### Source information

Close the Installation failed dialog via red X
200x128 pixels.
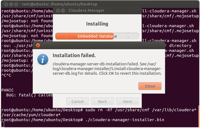point(38,46)
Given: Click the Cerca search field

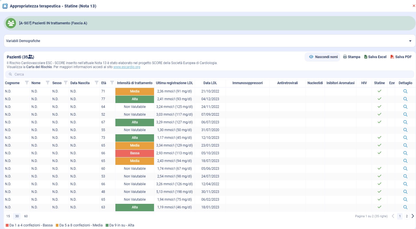Looking at the screenshot, I should (209, 74).
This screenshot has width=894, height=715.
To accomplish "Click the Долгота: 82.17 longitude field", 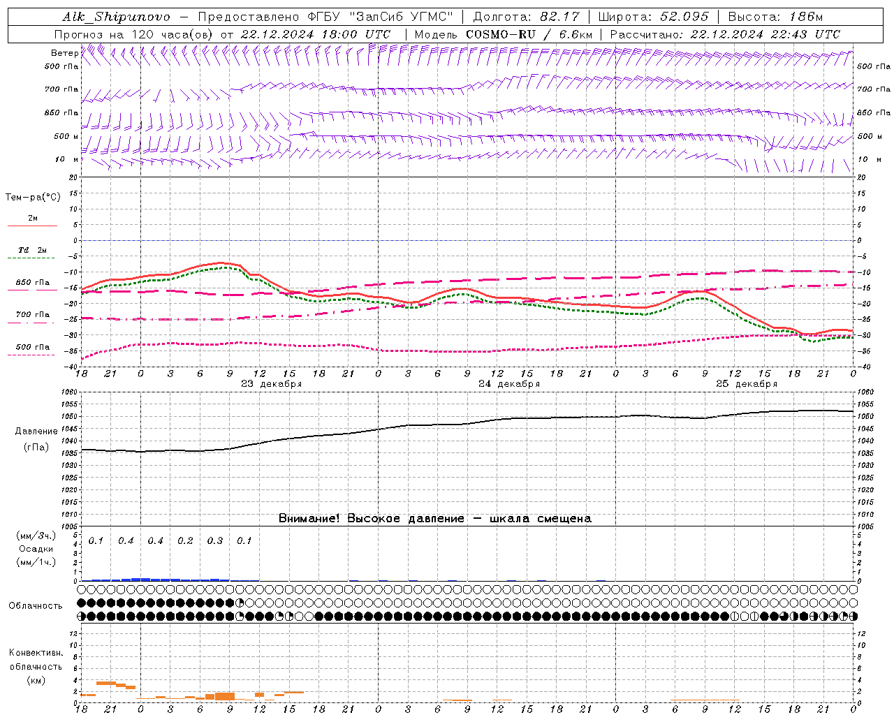I will click(x=522, y=17).
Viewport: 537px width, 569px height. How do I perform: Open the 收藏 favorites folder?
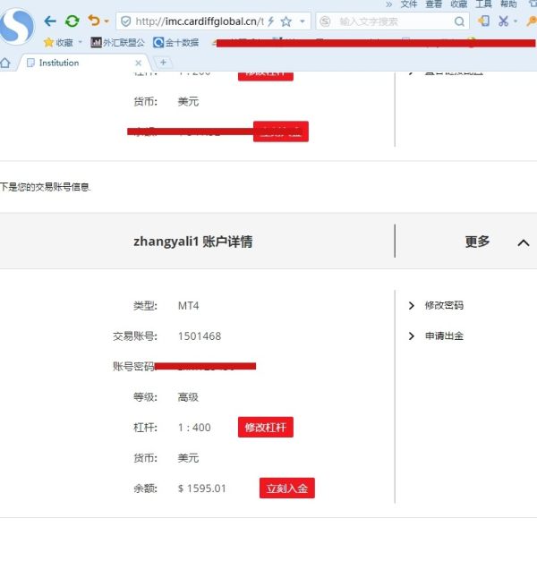coord(59,42)
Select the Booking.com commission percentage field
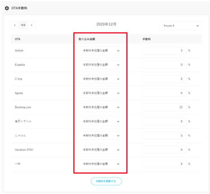Image resolution: width=210 pixels, height=194 pixels. coord(164,107)
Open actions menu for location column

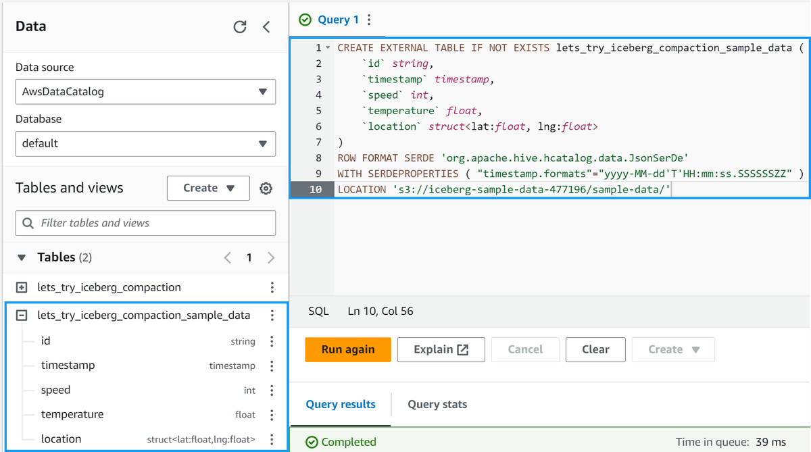click(x=272, y=440)
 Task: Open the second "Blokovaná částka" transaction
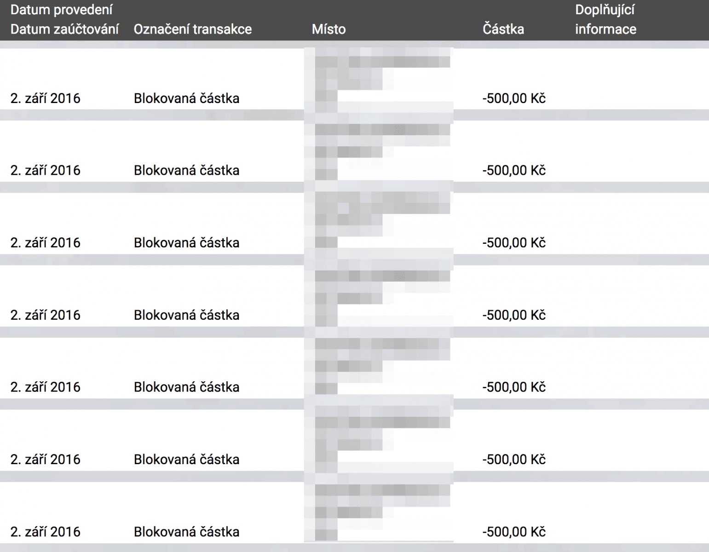pos(186,171)
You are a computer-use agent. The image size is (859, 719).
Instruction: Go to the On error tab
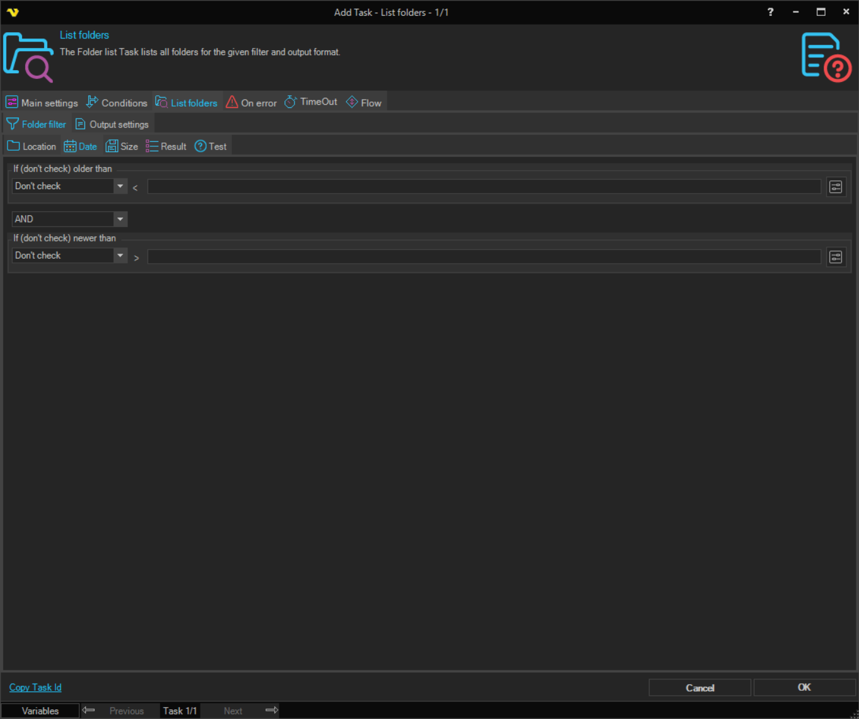click(x=251, y=103)
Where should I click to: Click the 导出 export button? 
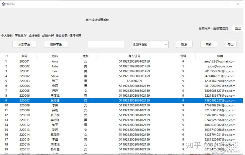point(231,44)
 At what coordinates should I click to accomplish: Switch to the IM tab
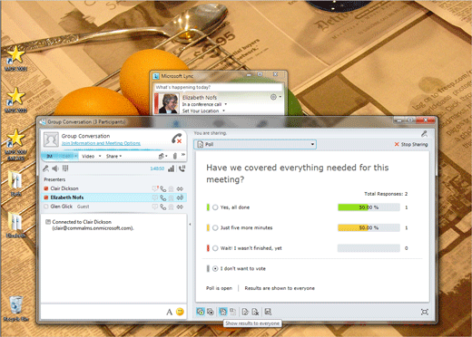[50, 156]
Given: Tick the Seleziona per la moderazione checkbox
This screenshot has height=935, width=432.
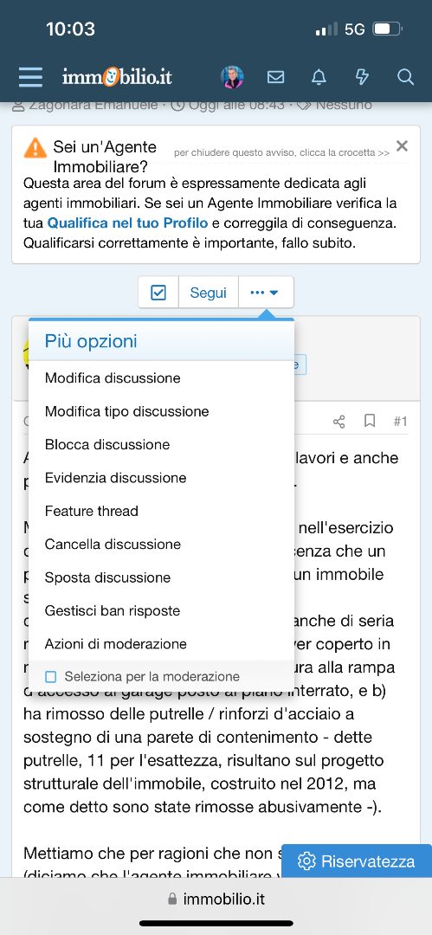Looking at the screenshot, I should click(51, 676).
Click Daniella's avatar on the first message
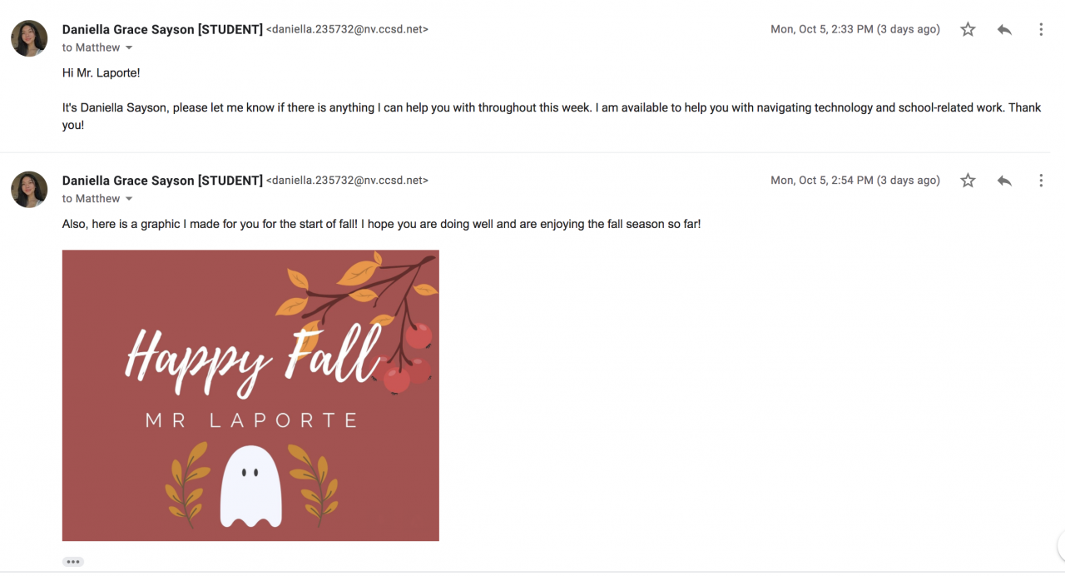1065x576 pixels. click(x=29, y=38)
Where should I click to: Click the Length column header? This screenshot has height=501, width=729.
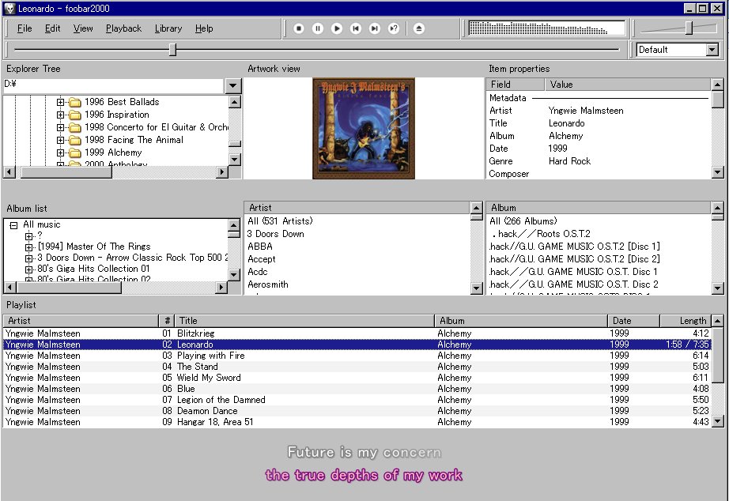tap(684, 321)
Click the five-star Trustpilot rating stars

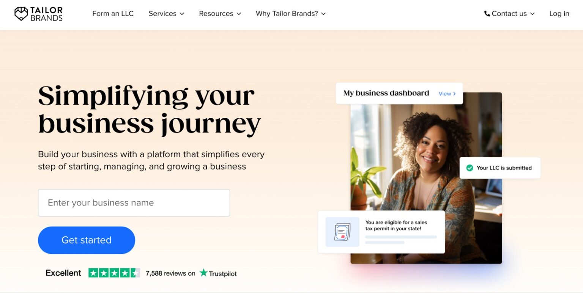(114, 273)
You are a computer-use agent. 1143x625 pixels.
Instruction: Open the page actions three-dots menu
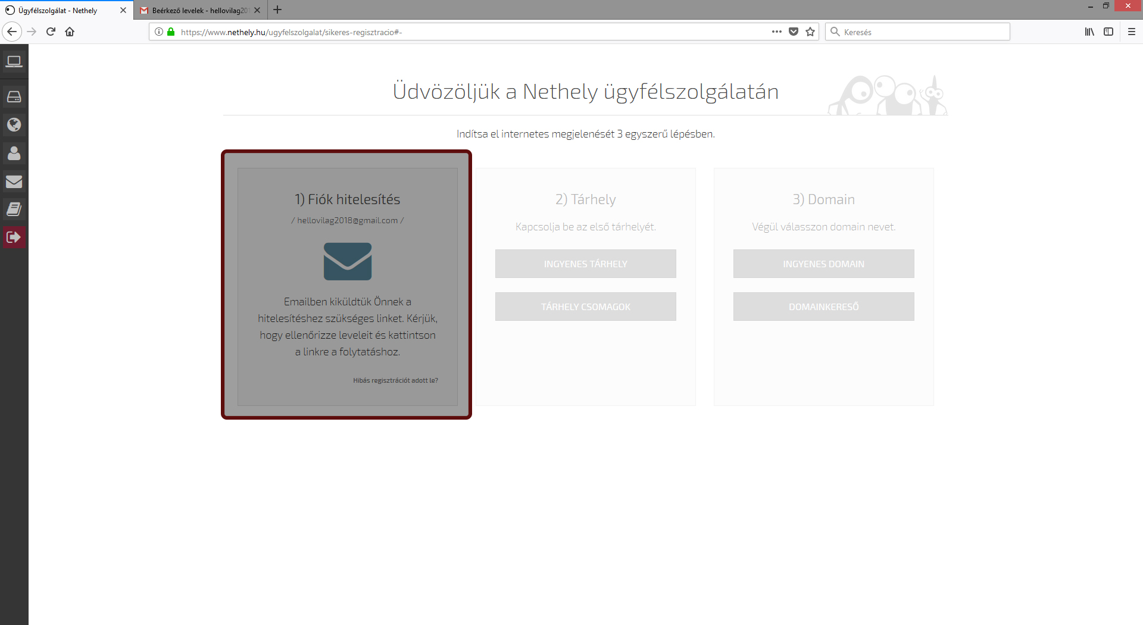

### What is expected
Reading through the records above, report each line in which the string "computer" is found.

### Written reply
You are a computer-use agent. The image size is (859, 719).
You are a computer-use agent. 1143x625 pixels.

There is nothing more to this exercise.